WORK INSTRUCTIONS
An exact copy of the entries is required, excluding any pictures.

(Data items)
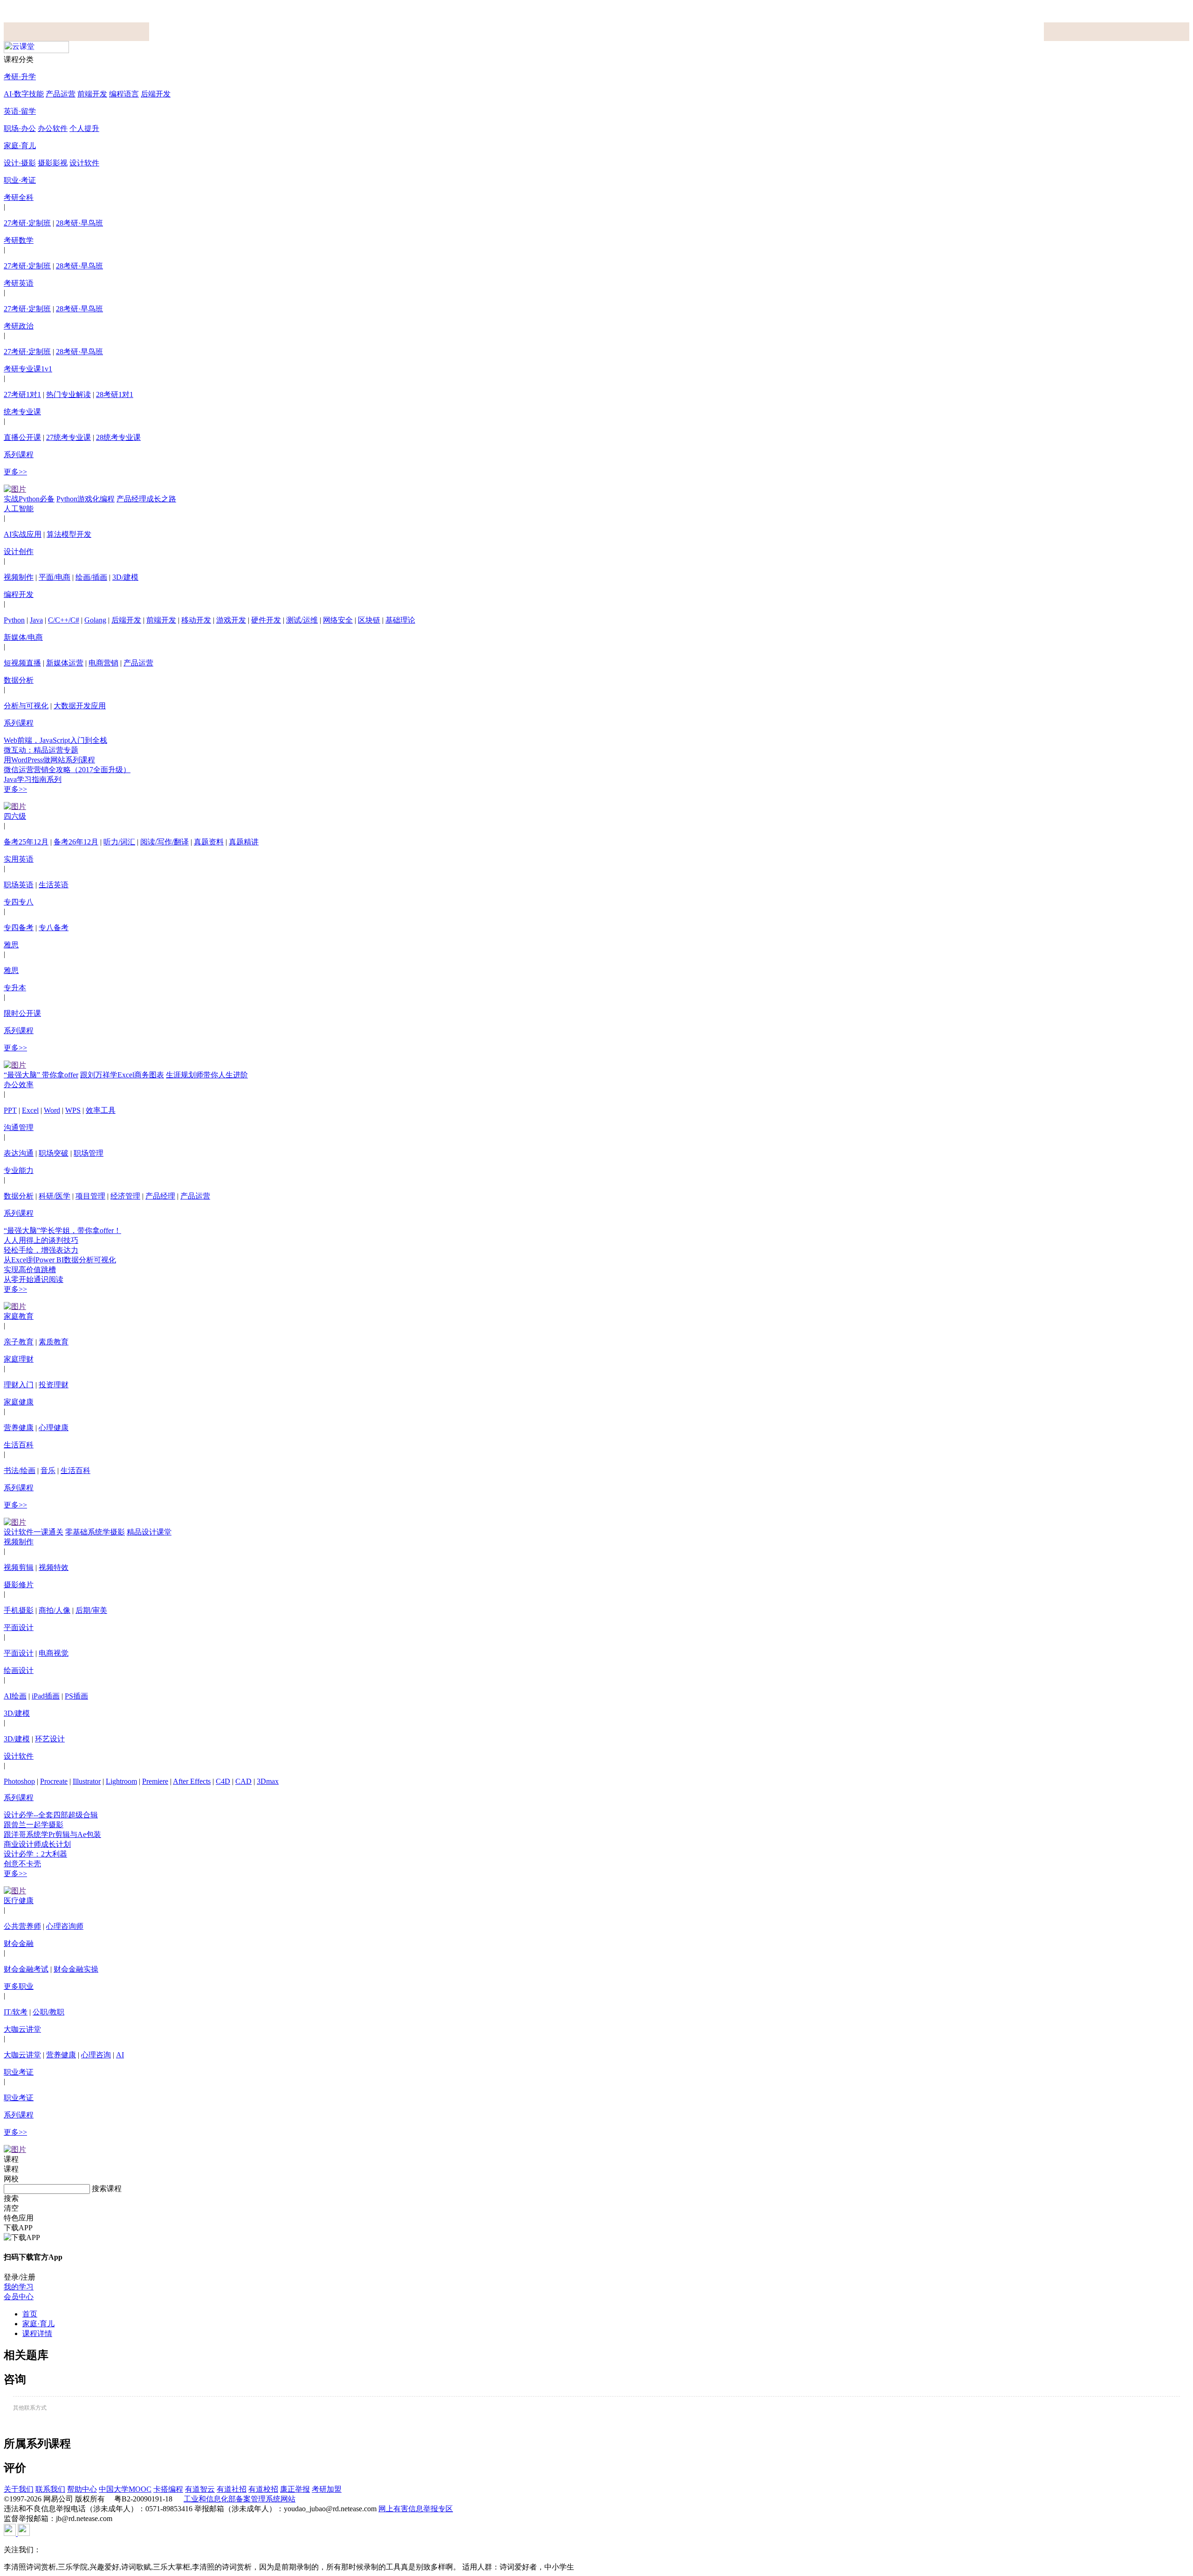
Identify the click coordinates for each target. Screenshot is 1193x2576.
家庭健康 (19, 1402)
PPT (10, 1110)
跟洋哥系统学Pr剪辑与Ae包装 (52, 1834)
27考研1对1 (22, 394)
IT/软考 (15, 2012)
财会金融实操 (76, 1969)
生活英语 (54, 885)
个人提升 (84, 128)
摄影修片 (19, 1585)
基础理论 (400, 620)
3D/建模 (125, 577)
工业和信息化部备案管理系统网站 (239, 2499)
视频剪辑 (19, 1567)
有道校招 (263, 2489)
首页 (29, 2314)
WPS (73, 1110)
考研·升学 (20, 77)
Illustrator (87, 1781)
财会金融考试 (26, 1969)
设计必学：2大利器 (35, 1854)
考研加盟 (327, 2489)
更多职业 (19, 1986)
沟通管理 (19, 1127)
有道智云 (200, 2489)
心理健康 (54, 1428)
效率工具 (101, 1110)
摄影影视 (53, 163)
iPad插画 (46, 1696)
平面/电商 (54, 577)
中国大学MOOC (125, 2489)
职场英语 (19, 885)
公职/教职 (48, 2012)
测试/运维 (302, 620)
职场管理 (88, 1153)
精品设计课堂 (149, 1532)
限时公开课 (22, 1013)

SOLUTION FOR THIS PROBLEM
Identify the click coordinates for each target. Screenshot is 1193x2576.
家庭健康 (19, 1402)
PPT (10, 1110)
跟洋哥系统学Pr剪辑与Ae包装 (52, 1834)
27考研1对1 (22, 394)
IT/软考 (15, 2012)
财会金融实操 (76, 1969)
生活英语 (54, 885)
个人提升 (84, 128)
摄影修片 (19, 1585)
基础理论 (400, 620)
3D/建模 (125, 577)
工业和信息化部备案管理系统网站 (239, 2499)
视频剪辑 (19, 1567)
有道校招 (263, 2489)
首页 (29, 2314)
WPS (73, 1110)
考研·升学 (20, 77)
Illustrator (87, 1781)
财会金融考试 (26, 1969)
设计必学：2大利器 (35, 1854)
考研加盟 (327, 2489)
更多职业 (19, 1986)
沟通管理 (19, 1127)
有道智云 (200, 2489)
心理健康 (54, 1428)
效率工具 (101, 1110)
摄影影视 (53, 163)
iPad插画 (46, 1696)
平面/电商 (54, 577)
中国大学MOOC (125, 2489)
职场英语 (19, 885)
公职/教职 (48, 2012)
测试/运维 (302, 620)
职场管理 (88, 1153)
精品设计课堂 (149, 1532)
限时公开课 (22, 1013)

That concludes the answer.